- _EXERCISE OBJECTIVE_
An unaltered copy of the listing below is required.

- _PROVIDED RECORDS_

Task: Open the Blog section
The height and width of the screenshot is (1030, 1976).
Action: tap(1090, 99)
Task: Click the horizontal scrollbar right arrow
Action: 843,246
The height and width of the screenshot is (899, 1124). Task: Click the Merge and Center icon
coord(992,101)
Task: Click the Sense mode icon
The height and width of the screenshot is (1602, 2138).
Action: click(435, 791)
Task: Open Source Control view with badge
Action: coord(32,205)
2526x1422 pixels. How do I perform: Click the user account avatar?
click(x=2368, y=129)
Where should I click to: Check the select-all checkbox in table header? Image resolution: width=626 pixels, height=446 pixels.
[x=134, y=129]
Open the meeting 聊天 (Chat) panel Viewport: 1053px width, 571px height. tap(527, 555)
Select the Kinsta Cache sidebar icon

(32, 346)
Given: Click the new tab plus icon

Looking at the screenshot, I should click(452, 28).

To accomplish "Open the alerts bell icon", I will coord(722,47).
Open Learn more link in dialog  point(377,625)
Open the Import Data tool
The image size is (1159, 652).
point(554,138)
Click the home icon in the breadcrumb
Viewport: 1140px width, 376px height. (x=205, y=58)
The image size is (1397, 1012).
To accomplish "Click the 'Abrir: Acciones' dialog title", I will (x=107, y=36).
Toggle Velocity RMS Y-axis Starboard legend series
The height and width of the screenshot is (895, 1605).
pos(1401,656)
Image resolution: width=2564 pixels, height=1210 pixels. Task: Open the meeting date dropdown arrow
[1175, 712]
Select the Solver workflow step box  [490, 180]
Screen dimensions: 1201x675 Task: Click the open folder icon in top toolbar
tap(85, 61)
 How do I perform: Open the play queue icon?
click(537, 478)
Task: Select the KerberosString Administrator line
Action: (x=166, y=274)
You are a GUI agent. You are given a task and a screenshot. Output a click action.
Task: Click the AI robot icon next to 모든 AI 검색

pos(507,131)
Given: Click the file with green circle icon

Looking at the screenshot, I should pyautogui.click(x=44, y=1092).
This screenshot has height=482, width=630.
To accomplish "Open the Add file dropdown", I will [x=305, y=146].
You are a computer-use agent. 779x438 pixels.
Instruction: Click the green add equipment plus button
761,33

- _TASK RESPONSE_
Task: Open the Blog section
The height and width of the screenshot is (1030, 1976).
Action: tap(1090, 99)
Task: Click the horizontal scrollbar right arrow
Action: 843,246
The height and width of the screenshot is (899, 1124). Task: Click the Merge and Center icon
coord(992,101)
Task: Click the Sense mode icon
The height and width of the screenshot is (1602, 2138).
Action: click(435, 791)
Task: Open Source Control view with badge
Action: coord(32,205)
2526x1422 pixels. How do I perform: Click the user account avatar?
click(x=2368, y=129)
Where should I click to: Check the select-all checkbox in table header? Image resolution: width=626 pixels, height=446 pixels.
[x=134, y=129]
Open the meeting 聊天 (Chat) panel Viewport: 1053px width, 571px height. tap(527, 555)
Select the Kinsta Cache sidebar icon

(32, 346)
Given: Click the new tab plus icon

Looking at the screenshot, I should click(452, 28).

To accomplish "Open the alerts bell icon", I will coord(722,47).
Open Learn more link in dialog  point(377,625)
Open the Import Data tool
The image size is (1159, 652).
point(554,138)
Click the home icon in the breadcrumb
Viewport: 1140px width, 376px height. (x=205, y=58)
The image size is (1397, 1012).
To accomplish "Click the 'Abrir: Acciones' dialog title", I will (x=107, y=36).
Toggle Velocity RMS Y-axis Starboard legend series
The height and width of the screenshot is (895, 1605).
pos(1401,656)
Image resolution: width=2564 pixels, height=1210 pixels. Task: Open the meeting date dropdown arrow
[1175, 712]
Select the Solver workflow step box  [490, 180]
Screen dimensions: 1201x675 Task: Click the open folder icon in top toolbar
tap(85, 61)
 How do I perform: Open the play queue icon?
click(537, 478)
Task: Select the KerberosString Administrator line
Action: (x=166, y=274)
You are a GUI agent. You are given a task and a screenshot. Output a click action.
Task: Click the AI robot icon next to 모든 AI 검색

pos(507,131)
Given: Click the file with green circle icon

Looking at the screenshot, I should pyautogui.click(x=44, y=1092).
This screenshot has height=482, width=630.
To accomplish "Open the Add file dropdown", I will [x=305, y=146].
You are a computer-use agent. 779x438 pixels.
Instruction: Click the green add equipment plus button
761,33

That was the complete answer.